Copy out every line in the entries below that contains the string "each". Uppercase and lowercase letters count as different.

_RECORD EXCERPTS_.
★ ★ ★
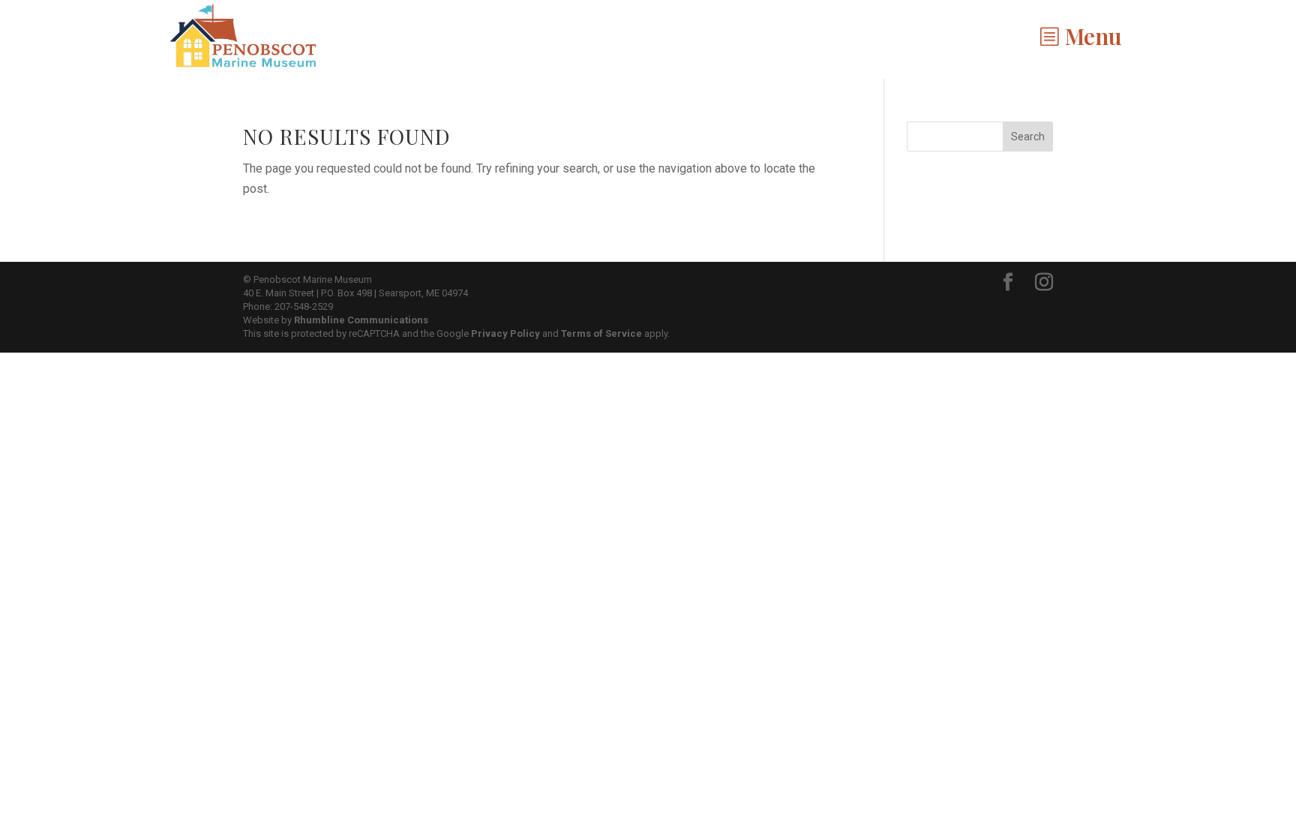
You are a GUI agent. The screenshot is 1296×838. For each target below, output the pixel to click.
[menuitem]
★ ★ ★
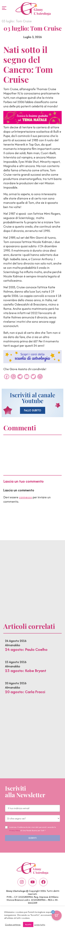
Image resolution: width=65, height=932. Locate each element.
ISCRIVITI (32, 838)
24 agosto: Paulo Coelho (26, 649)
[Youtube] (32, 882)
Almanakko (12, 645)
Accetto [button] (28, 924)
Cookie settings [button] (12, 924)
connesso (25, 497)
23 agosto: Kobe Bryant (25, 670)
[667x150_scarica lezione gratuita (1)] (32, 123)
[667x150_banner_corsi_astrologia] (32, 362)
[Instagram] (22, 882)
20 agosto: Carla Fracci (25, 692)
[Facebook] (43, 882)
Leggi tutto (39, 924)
★ ★ ★
_CORRECT RESULT_.
You are a GUI agent. The screenshot is 1296×838. For each target below, output the pixel to click.
Image resolution: width=65, height=932. Locate each element.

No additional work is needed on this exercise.